Current management lacks vision and gumption… and that is worrisome because both cash and time is running out for Microvision. More of the same old… same old… will be detrimental to the well being of Microvision and its investors.
[Gumption: Courage, guts, nerve, bravery, common sense, good sense, horse sense, practicality, initiative, resourcefulness, get-up-and-go]
The current PIPE funding through Azimuth Opportunity Fund is indicative of the desperate financial situation that has finally arrived at the door steps of current Microvision management.
Sooner or later, we as the investors of Microvision will learn from our mistakes just like the current management of Microvision would realize soon enough that investor money is not an ever flowing river of milk and honey and the chickens do come home to roost.
Like many others, I too was surprised that Microvision, which has some great products and patents, needs to resort to financing through Azimuth Opportunity Fund. The fund is known as the equivalent of a pawn-shop in the investment community, as their strategy is not to invest for any period of time in the financed companies, but to dump the shares immediately in the market to get their invested capital out… and make as much profit they can get.
For me, and hundreds of others that have followed my recommendations, the mere fact that Microvision had to use such a fire-sale financing method is very negative… and is the final straw that broke the [proverbial] camel’s back.
Either the current management is very inexperienced and unaware how this will reflect on their company; or Microvision is really perceived as a bad risk by creditors.
Either way, the high cash burn rate and creditors' reluctance to lend more money to Microvision is not a good sign.
Someone recently made a comment at the Yahoo Message Board for Microvision…

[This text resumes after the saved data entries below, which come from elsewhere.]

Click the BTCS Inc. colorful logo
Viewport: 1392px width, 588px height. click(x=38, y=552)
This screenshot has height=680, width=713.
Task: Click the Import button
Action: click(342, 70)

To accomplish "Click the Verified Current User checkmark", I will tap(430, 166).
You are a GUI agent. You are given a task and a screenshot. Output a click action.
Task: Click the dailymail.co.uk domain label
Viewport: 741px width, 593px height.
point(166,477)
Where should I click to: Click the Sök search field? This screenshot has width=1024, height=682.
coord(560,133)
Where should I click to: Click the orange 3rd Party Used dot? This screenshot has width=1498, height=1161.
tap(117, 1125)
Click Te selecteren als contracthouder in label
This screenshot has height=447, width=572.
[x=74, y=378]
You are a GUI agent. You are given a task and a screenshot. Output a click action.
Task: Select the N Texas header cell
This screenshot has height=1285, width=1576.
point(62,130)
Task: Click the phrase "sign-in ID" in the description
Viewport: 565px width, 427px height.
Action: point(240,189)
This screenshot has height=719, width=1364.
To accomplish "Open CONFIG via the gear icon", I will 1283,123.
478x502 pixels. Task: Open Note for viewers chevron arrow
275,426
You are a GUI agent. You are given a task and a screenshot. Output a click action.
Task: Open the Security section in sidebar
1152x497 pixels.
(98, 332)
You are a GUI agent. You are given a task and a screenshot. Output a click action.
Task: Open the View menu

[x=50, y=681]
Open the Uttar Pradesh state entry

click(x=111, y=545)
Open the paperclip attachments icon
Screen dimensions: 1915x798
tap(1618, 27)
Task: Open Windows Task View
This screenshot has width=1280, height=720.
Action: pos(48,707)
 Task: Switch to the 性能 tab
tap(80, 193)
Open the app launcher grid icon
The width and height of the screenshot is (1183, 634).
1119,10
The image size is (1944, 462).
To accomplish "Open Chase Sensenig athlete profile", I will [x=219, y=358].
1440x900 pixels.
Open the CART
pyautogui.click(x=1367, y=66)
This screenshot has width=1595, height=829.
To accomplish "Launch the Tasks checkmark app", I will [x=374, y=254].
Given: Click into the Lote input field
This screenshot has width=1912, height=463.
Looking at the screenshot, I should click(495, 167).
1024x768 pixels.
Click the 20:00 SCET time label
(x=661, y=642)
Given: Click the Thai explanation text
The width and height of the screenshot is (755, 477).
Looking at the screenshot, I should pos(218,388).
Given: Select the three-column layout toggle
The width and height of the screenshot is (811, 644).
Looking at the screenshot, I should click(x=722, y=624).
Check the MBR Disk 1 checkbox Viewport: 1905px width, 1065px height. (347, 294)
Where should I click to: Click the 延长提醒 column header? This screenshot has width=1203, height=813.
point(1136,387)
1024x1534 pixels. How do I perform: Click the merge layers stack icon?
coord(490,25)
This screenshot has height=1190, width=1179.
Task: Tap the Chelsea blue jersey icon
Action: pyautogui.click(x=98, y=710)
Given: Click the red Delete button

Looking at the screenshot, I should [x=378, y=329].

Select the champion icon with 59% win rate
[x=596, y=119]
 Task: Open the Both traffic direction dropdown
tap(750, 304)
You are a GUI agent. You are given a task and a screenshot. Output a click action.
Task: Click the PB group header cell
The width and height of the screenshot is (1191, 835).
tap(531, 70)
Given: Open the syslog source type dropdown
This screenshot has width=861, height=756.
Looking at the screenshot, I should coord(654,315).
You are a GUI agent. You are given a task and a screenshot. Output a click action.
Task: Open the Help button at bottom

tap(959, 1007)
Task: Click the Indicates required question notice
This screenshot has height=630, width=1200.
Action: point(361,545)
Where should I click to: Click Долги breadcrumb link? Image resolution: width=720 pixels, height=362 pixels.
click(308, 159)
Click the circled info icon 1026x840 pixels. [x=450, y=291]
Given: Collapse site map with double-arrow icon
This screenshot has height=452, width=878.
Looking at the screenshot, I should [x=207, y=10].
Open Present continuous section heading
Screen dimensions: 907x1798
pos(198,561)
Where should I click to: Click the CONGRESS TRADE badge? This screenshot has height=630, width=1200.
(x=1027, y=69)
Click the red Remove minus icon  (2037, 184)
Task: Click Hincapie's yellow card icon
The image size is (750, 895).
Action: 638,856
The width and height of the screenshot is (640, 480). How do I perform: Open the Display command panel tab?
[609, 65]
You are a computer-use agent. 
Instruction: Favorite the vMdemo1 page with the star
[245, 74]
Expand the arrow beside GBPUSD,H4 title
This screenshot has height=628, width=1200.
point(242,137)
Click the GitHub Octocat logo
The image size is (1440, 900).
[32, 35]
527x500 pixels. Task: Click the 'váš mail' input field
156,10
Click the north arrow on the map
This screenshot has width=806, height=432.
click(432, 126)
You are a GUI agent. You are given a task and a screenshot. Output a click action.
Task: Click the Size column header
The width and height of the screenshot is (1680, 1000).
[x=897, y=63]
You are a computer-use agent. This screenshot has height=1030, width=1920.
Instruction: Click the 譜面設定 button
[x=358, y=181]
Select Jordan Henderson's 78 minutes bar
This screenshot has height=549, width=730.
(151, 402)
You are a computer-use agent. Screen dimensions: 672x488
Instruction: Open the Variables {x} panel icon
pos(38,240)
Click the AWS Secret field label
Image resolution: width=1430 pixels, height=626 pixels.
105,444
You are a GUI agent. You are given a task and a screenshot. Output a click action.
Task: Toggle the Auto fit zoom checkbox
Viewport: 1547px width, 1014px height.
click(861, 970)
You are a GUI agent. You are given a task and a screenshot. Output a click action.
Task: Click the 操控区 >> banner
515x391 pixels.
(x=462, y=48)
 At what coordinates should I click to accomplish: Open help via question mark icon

"Microvision seems utterly unable to deliver on the promise of the technology and they have burned through all the money they are going to be able to raise trying to do so.”
“…. I'm sure the tech will become widely accepted but Microvision will have ceased to exist long before that happens. That's the real danger here. The company has been and is being run into the ground by …"
After 14 years and $385 million dollars later... such comments don't seem too far fetched. When you consider the last 4 years and over $160 million dollars in expenditure, while idling at the stop sign waiting for the green light, you would think that the management really believes in fairy tales and expects even more investor money to fund their orgy.
However, the good news is, if you could call it that, the chickens are coming home to roost─ we are down to the wire and are in the last two innings of this ball game.
Given another 9 months and the last $48 million dollars in pawn-shop slush fund, in my opinion, this fat and bloated management style will come to an end… or at the very least, there will be some re-balancing of the risk/reward matrices at the corporate management level.
Only time will tell the rest of the tale… in the meantime, smart money Wall Street has spoken by showing Microvision the door to the pawn-shops of the financial world.
Once Microvision burns another $48 million over the next three Qtrs, and at the end of this period is unable to self-sustain further cash requirements, nothing would matter... because the Wall Street investor community isn't buying this hide behind the stack of back orders and NDAs story any longer.
If Microvision management got something of substance, then come out with it and tell the Wall Street investors what the heck they have been doing all these years to make any money.
Business is about making money; to pay the bills and then some to show profit. It’s about time they get-on with the business... other wise they would be back to the "pawn shops" to raise more money and last a few more Qtrs to sing the "squint disease" bird song.
[Anonymous]
Disclaimer: These comments are author’s personal observations and opinions and are based on his own research conducted recently.